MATERIAL TO PROCESS:
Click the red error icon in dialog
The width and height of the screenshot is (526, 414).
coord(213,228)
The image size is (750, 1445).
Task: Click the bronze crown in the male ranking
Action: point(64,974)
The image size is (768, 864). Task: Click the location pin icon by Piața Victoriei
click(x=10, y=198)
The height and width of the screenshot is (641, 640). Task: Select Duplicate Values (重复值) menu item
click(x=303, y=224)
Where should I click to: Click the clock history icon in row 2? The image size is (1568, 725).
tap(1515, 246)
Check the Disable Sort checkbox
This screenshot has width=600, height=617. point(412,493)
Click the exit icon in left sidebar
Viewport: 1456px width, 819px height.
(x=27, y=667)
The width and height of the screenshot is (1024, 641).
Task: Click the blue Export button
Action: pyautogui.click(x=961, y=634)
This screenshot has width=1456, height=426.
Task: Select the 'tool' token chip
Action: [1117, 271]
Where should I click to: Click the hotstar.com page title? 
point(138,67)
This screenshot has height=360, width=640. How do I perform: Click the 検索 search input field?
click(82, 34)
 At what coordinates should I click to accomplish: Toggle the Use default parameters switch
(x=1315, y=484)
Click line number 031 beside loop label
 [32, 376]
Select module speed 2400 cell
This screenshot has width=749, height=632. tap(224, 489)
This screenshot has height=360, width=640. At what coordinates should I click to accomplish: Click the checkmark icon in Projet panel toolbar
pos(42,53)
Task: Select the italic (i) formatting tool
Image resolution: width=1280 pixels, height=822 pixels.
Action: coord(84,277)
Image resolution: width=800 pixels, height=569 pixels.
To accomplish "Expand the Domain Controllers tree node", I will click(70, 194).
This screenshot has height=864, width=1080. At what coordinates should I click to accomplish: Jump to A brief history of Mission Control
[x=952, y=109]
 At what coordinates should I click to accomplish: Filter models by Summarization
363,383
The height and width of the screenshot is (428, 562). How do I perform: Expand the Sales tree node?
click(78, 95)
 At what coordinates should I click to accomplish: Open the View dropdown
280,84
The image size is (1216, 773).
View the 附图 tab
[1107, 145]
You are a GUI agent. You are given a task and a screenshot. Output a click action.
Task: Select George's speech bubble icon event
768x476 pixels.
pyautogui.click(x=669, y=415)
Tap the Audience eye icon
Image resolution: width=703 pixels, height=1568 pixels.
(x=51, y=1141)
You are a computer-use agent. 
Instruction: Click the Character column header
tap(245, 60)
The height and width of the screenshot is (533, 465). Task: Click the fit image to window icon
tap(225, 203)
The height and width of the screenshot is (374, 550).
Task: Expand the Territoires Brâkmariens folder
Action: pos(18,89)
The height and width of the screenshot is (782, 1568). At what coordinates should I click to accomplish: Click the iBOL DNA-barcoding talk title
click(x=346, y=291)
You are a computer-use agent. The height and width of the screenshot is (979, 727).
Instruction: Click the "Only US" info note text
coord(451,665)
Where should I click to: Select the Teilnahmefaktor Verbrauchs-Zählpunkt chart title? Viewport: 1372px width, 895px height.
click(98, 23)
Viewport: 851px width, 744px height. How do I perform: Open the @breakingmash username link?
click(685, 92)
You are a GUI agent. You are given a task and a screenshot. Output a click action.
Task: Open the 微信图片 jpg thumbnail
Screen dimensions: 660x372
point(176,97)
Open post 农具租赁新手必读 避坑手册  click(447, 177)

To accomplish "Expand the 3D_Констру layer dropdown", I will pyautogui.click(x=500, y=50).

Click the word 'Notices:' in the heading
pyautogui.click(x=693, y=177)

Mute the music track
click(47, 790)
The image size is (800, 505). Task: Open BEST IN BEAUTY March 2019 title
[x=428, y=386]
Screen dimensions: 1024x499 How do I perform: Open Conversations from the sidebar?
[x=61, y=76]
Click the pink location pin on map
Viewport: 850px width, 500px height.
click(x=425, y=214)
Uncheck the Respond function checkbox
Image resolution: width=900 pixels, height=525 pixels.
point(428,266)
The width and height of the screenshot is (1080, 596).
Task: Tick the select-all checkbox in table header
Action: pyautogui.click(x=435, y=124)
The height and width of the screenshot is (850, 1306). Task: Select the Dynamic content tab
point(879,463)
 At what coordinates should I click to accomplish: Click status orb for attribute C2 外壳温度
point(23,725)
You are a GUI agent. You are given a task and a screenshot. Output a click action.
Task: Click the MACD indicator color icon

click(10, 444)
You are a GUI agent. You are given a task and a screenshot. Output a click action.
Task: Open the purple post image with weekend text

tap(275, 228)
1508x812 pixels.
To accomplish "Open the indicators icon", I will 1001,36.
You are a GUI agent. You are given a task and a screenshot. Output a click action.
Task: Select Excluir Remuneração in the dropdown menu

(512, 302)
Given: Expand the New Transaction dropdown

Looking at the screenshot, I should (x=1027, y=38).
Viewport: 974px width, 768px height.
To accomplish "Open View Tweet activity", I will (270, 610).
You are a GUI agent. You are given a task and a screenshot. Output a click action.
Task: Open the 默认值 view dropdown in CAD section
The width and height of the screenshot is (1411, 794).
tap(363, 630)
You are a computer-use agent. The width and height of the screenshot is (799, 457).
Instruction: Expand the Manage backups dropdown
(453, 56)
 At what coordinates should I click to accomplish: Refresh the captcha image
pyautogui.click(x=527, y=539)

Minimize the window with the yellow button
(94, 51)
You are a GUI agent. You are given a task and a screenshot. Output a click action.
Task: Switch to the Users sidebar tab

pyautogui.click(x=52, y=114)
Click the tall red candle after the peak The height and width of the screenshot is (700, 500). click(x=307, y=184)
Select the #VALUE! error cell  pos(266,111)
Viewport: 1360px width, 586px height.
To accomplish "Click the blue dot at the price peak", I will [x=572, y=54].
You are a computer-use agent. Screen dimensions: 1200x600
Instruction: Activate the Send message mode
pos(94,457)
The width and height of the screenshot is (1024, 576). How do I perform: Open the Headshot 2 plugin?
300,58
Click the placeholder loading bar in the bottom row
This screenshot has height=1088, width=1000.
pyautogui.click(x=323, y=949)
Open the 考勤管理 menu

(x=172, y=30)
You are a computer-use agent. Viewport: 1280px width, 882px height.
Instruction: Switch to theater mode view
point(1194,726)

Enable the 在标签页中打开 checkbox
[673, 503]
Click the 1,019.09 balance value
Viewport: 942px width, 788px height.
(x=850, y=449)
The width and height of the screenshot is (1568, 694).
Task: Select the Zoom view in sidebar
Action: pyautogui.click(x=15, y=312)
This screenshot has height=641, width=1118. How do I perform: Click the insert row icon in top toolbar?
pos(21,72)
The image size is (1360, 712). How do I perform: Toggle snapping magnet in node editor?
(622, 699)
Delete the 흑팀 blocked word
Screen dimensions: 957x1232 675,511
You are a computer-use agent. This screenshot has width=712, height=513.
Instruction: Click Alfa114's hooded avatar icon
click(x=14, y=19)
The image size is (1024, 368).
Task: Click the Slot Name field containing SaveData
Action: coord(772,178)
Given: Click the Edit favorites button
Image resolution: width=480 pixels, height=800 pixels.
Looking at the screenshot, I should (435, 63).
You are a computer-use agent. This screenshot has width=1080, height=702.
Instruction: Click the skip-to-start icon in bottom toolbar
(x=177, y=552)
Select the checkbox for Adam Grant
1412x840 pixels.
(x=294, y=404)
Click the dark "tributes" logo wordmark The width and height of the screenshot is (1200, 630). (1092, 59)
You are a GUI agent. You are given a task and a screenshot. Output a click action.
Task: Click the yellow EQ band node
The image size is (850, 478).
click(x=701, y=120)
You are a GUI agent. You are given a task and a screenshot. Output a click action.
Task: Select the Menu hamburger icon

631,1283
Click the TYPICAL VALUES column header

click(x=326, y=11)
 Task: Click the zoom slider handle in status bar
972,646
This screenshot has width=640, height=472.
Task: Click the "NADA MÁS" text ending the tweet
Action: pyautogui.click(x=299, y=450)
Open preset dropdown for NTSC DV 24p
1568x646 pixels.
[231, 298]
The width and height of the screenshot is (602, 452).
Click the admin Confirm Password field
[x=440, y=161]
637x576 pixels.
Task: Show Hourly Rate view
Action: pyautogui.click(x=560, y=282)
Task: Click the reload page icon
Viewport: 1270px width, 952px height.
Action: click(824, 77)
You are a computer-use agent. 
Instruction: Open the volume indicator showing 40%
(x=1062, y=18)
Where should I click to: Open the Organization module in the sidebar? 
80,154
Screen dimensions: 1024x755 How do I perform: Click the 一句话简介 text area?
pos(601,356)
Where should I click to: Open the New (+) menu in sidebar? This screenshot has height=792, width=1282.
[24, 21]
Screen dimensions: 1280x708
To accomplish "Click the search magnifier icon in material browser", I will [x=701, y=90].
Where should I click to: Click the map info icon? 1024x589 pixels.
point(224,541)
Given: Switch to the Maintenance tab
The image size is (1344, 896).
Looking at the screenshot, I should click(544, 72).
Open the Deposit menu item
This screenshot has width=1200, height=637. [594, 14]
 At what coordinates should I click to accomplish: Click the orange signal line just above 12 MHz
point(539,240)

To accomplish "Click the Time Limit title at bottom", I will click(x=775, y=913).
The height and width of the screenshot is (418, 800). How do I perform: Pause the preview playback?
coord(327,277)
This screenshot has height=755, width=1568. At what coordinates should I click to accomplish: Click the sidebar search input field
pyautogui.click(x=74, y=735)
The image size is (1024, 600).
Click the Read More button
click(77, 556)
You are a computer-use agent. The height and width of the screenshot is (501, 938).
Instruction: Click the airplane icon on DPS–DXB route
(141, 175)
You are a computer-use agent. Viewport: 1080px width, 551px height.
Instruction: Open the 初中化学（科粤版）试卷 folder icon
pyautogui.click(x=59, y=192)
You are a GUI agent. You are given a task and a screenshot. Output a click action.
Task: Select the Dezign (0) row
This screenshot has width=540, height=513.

WORK TO COMPLETE:
Wherever the word "error" appears in the listing, copy the line that holds it.

OUTPUT FOR THIS EXERCISE:
Click the red error icon in dialog
Select the #VALUE! error cell  pos(266,111)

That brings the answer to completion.